• WHAT TO WORK ON: Copy out exactly, and only, the lines from the one containing "Task: Select the" through the end of the entries. No pictures.

**** DATA FOR REVIEW ****

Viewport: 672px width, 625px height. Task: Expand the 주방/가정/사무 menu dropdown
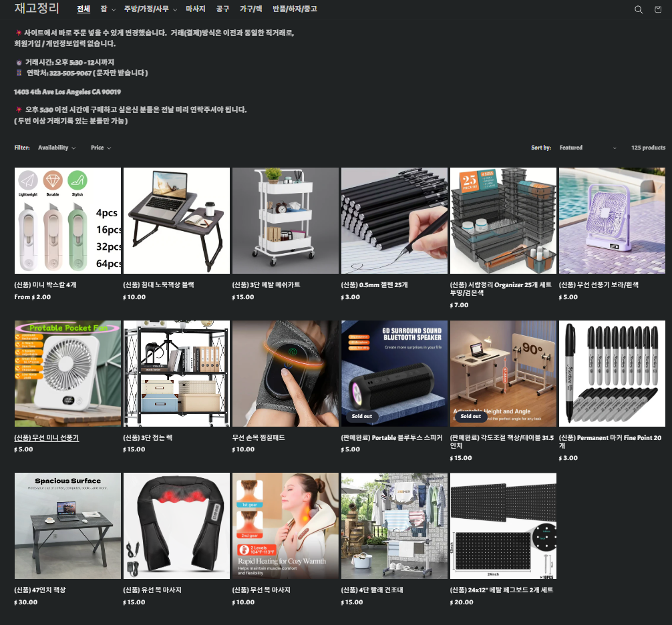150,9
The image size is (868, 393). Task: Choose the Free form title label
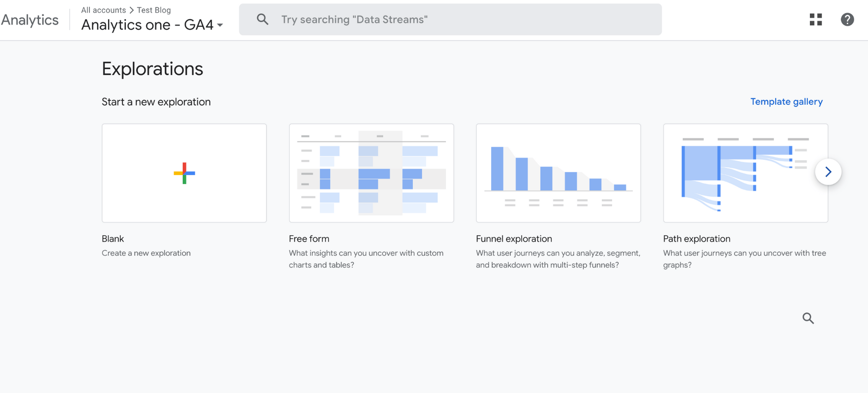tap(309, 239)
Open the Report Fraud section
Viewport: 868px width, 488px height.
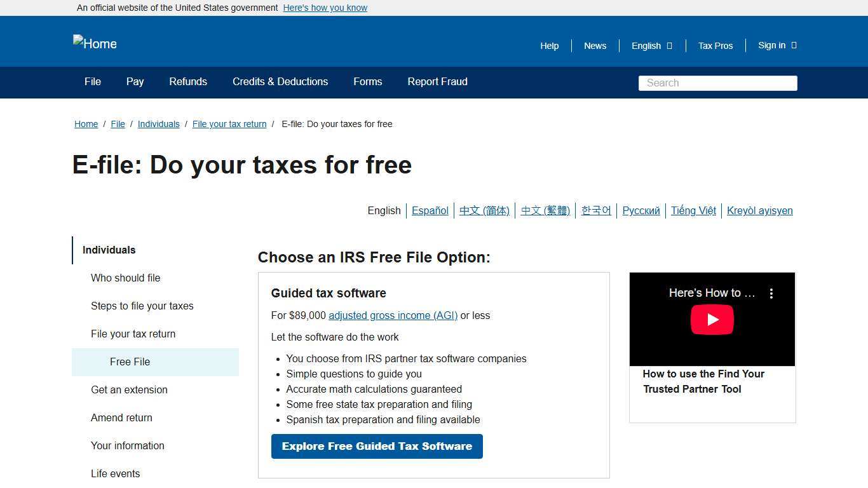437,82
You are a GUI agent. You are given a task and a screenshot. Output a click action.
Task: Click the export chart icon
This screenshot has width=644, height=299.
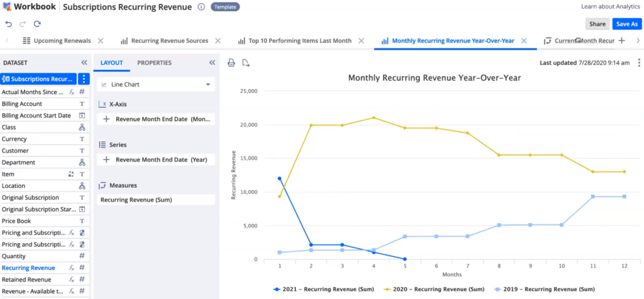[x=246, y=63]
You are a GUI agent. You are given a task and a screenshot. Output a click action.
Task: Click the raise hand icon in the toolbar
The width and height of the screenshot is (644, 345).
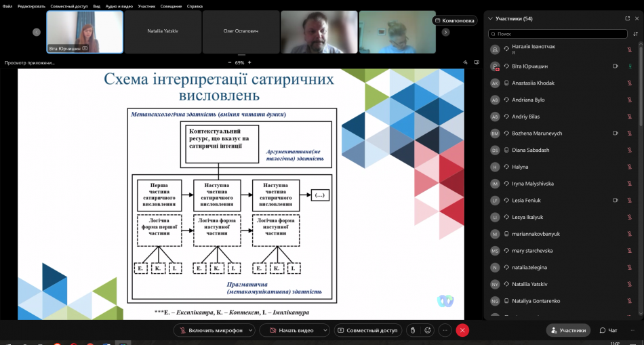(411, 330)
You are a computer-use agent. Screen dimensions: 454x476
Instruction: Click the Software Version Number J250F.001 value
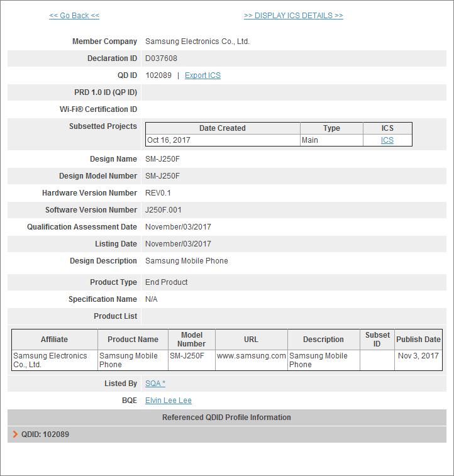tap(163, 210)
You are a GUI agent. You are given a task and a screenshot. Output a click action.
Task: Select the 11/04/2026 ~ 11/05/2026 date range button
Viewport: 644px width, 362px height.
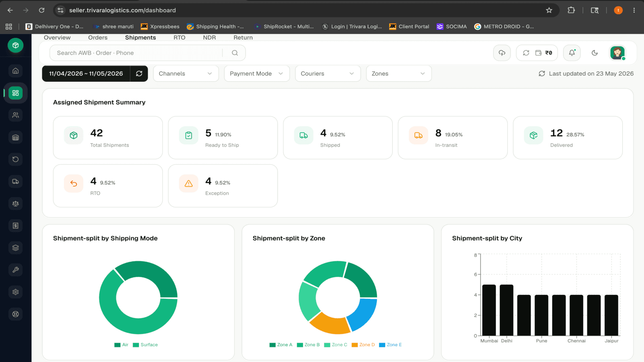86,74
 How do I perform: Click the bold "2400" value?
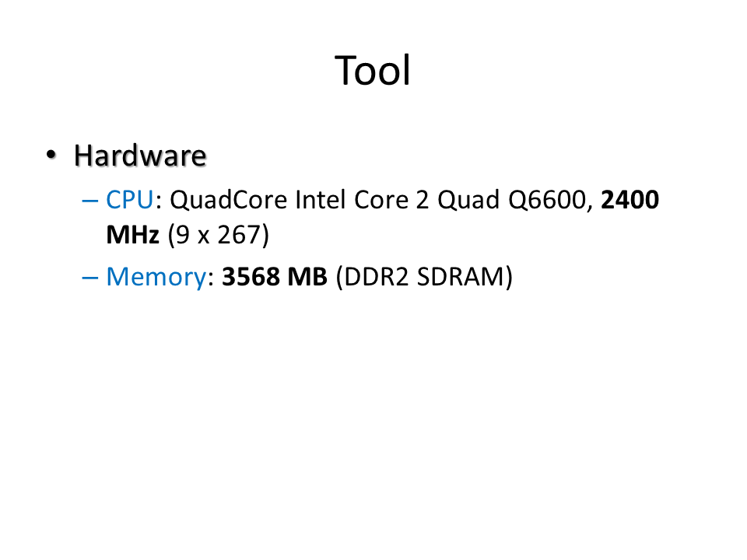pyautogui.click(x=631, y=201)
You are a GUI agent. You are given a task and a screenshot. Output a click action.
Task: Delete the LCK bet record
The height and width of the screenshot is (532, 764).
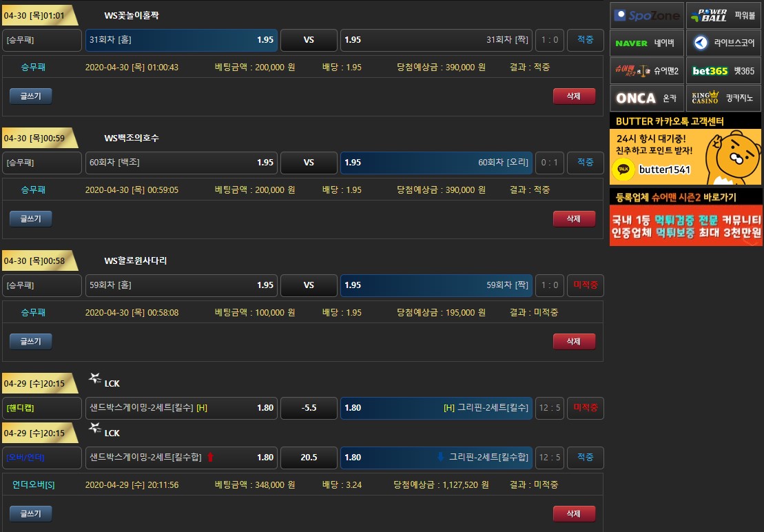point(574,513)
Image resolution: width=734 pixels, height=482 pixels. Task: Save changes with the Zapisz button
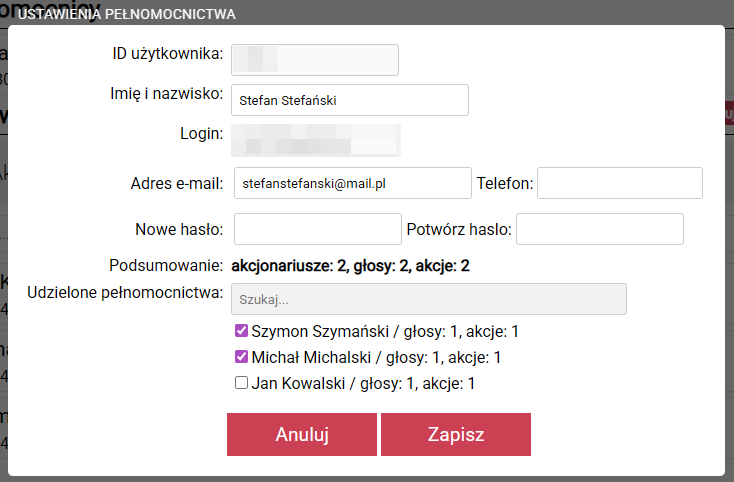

****

• RESPONSE FOR THIS EXERCISE:
Task: Select the 11/04/2026 ~ 11/05/2026 date range button
Viewport: 644px width, 362px height.
86,74
 How do I perform: Click the bold "2400" value?
pyautogui.click(x=631, y=201)
You are a GUI agent. You are given a task and a screenshot. Output a click action.
Task: Delete the LCK bet record
The height and width of the screenshot is (532, 764).
point(574,513)
Image resolution: width=734 pixels, height=482 pixels. Task: Save changes with the Zapisz button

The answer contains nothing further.